I've come to realize lack of water doesn't slow down population growth in Colorado. It only makes development more expensive because someone has to buy water rights away from farmers and change the use to residential use. There is an interesting bill being carried by state Rep. Mary Hodge (D-Brighton) that is going to make it easier for farmers to sell water to cities on a temporary basis and without also having to sell out the farm. There is a little bit of something for everyone here: growing cities get water, farmers can make money selling water without getting out of the business, and the rest of us don't have to put up with calls for new dams up in the mountains.
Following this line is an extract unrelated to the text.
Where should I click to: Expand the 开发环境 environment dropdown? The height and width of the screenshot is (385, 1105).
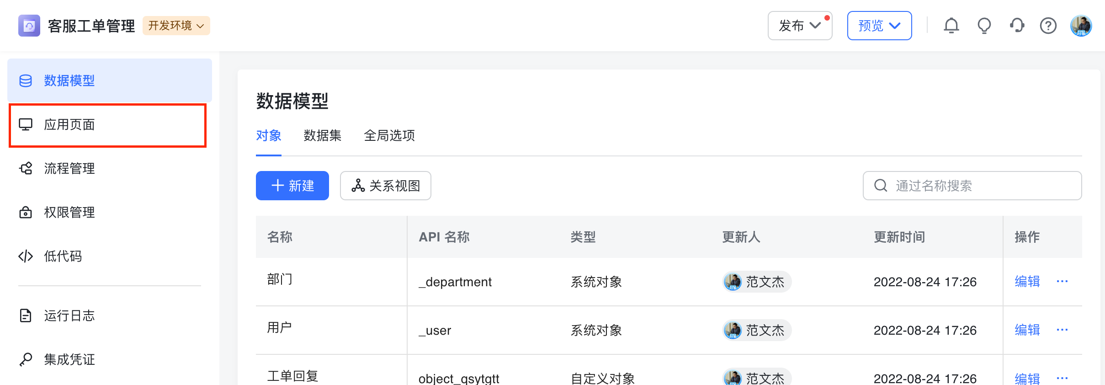point(176,26)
The math works like this: The average household (of four) uses something like two thirds of an acre foot per year (according to the Denver Water Board). The average farm in the United States applied 2.48 acre feet of irrigation water per crop acre in 2000. And that average is dragged down by the many comparatively wet states that don't need so much irrigation; Colorado's average is almost certainly higher (although I can't find what it is right now).
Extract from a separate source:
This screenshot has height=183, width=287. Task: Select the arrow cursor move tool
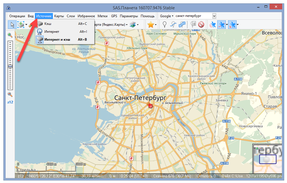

Another way of looking at it is this: Colorado agriculture uses about 5.5 million acre feet of water annually (according to a Word document I found on the Colorado Department of Agriculture site but can't link to). If all of that were converted to residential use, which of course will never happen, that's something like another nine eight million households that could be served. But if a million acre feet of water were converted from agriculture to residential use, that would allow another million and a half or more households to move in. That's six million people, or more than the entire current population of the state.
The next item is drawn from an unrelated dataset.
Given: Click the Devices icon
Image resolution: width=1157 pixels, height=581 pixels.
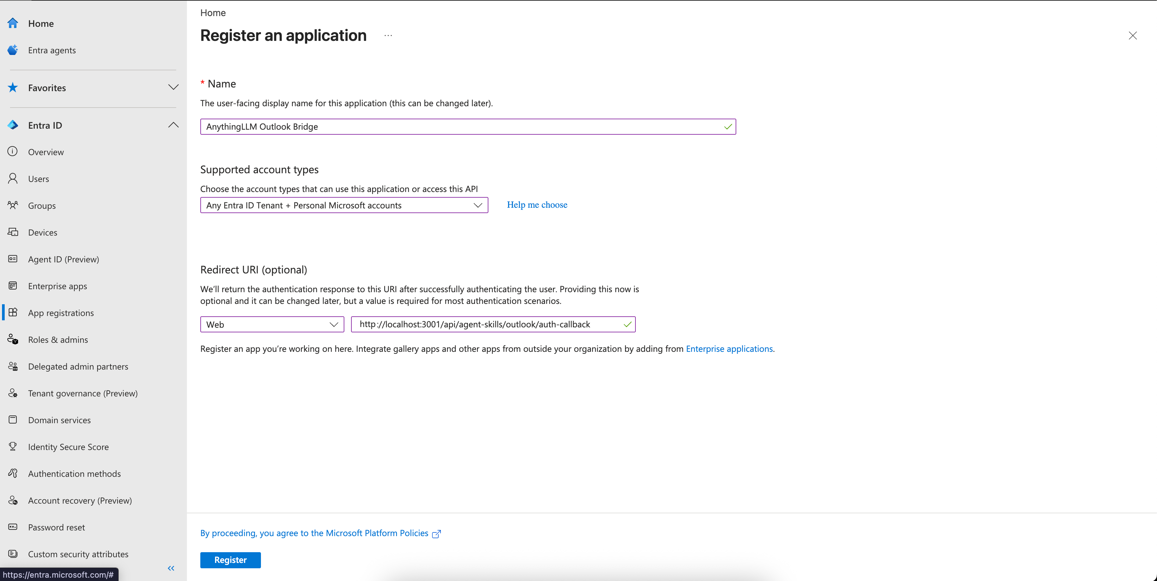Looking at the screenshot, I should coord(13,232).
So you can see the economic pressures that are pushing Colorado farmers to sell their water for municipal use. Rep. Hodge's bill makes a lot of sense to me because it recognizes this dynamic while making it easier for farmers not to sell off their land, which encourages sprawl and reduces the state's agricultural production, at the same time they are selling off their water. The practical result could be more farming in wet years and less in dry years, which makes sense to me.